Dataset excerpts
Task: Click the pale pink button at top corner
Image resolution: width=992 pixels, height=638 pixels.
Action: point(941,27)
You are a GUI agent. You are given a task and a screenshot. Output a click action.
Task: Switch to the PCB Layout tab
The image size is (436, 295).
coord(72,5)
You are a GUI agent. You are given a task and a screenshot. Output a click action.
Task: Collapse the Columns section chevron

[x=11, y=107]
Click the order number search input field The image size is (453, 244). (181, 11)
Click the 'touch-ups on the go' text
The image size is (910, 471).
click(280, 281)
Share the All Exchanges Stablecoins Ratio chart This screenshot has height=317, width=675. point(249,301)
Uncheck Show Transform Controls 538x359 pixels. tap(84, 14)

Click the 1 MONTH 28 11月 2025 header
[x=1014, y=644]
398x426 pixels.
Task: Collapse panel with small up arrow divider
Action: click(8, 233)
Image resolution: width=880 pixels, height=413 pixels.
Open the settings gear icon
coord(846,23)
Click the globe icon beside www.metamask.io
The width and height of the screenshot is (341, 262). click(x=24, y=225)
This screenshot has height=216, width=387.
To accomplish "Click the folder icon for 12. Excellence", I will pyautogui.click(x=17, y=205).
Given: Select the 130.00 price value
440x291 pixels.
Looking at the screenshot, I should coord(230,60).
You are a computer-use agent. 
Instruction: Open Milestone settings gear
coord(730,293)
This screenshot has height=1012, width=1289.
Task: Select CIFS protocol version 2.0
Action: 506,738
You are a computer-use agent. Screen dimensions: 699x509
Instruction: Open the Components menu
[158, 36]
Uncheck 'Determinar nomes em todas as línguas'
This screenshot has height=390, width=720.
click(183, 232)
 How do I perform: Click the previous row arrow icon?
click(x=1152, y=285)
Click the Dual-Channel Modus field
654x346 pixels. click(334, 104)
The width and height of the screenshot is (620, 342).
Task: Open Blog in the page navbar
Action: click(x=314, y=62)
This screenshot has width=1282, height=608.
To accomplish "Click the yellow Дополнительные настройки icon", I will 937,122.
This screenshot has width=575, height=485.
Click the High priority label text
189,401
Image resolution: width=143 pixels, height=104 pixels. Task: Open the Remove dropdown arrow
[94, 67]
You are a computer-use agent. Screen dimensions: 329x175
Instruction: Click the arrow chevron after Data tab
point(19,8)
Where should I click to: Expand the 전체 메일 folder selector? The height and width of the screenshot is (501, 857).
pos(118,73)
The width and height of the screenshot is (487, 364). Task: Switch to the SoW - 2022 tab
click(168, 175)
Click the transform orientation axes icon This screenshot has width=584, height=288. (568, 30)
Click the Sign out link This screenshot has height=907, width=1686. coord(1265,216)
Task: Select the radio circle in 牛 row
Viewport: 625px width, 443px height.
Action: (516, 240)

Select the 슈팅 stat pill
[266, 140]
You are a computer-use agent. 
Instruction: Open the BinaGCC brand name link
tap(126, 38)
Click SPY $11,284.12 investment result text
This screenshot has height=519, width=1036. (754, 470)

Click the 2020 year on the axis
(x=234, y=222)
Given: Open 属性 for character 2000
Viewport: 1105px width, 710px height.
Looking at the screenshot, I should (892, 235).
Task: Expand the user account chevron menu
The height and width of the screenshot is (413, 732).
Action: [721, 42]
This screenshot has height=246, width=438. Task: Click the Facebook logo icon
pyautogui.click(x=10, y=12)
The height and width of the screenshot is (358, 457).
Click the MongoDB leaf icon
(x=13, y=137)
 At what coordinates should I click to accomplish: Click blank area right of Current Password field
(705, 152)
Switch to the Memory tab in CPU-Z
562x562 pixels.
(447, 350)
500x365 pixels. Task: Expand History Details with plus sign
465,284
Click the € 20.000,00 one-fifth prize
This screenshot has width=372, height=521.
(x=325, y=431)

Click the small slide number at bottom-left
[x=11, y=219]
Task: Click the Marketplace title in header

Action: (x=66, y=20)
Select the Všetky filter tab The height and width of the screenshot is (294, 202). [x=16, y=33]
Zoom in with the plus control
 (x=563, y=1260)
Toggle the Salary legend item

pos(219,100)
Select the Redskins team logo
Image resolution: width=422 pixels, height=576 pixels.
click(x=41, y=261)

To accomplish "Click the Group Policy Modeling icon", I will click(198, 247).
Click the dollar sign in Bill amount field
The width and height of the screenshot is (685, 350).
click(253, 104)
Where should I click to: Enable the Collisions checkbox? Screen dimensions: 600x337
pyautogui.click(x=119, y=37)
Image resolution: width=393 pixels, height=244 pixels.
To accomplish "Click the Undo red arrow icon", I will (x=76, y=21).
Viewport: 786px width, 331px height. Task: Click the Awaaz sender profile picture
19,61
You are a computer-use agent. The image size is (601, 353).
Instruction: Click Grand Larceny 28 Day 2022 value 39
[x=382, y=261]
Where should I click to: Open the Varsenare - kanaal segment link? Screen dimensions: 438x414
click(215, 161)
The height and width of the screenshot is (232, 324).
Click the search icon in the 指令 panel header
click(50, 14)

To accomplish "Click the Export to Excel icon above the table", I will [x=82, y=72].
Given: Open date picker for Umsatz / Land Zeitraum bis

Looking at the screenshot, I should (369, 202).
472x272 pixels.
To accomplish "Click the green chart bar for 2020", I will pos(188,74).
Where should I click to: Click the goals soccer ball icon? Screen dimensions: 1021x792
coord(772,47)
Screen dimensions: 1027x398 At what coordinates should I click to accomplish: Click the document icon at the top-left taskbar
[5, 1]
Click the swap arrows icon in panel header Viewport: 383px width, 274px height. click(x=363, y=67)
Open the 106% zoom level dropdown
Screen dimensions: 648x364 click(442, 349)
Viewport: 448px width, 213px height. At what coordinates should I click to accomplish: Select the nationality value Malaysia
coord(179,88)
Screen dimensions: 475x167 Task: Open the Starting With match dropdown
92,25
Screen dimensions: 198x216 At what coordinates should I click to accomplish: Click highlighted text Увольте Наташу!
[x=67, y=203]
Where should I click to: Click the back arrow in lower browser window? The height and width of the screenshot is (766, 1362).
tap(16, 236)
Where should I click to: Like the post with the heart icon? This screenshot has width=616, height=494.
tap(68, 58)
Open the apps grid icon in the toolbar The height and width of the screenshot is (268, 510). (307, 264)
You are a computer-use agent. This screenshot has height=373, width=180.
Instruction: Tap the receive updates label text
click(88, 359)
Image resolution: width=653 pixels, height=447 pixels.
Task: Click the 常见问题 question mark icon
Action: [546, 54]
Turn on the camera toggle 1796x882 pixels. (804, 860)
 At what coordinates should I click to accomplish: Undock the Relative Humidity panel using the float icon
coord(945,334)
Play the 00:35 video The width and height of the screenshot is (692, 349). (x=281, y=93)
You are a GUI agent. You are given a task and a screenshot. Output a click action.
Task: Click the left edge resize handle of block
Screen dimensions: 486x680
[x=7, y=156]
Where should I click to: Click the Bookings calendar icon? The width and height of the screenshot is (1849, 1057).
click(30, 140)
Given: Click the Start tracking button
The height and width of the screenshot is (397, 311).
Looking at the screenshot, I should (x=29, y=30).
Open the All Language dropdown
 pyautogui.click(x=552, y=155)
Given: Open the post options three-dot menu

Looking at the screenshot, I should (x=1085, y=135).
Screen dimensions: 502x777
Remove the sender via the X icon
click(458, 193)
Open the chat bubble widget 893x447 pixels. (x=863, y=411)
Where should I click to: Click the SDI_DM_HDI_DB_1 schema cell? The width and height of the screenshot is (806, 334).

Work to complete:
The required reply is the count of lines in the entries above where the string "computer" appears, and nothing more.

Response to the task:
6